- **Source information**
########
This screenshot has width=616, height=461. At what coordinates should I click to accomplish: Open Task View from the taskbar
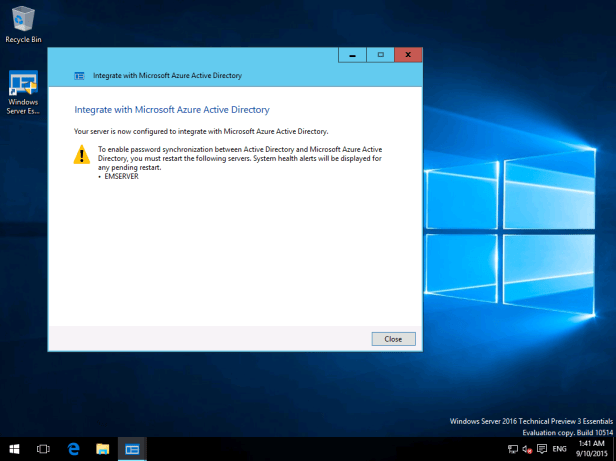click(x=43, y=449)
########
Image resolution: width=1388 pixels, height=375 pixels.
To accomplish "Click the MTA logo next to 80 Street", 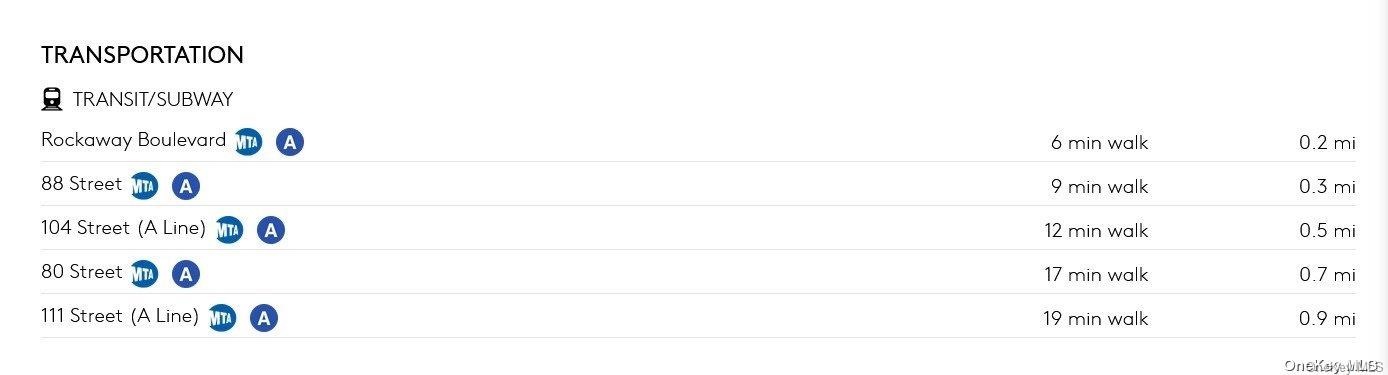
########
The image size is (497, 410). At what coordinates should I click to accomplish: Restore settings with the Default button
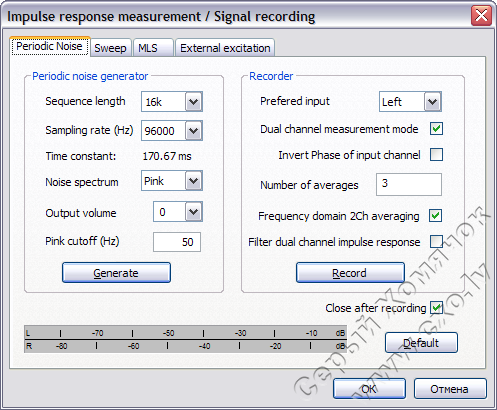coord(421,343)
########
- **Directions for this task**
Exactly the lines above, from the one containing "Image resolution: width=1388" down to the one containing "the MTA logo", are to be repeated, including both ends. Pictures are not part of the copy.

- **Task response**
Image resolution: width=1388 pixels, height=375 pixels.
To accomplish "Click the MTA logo next to 80 Street", 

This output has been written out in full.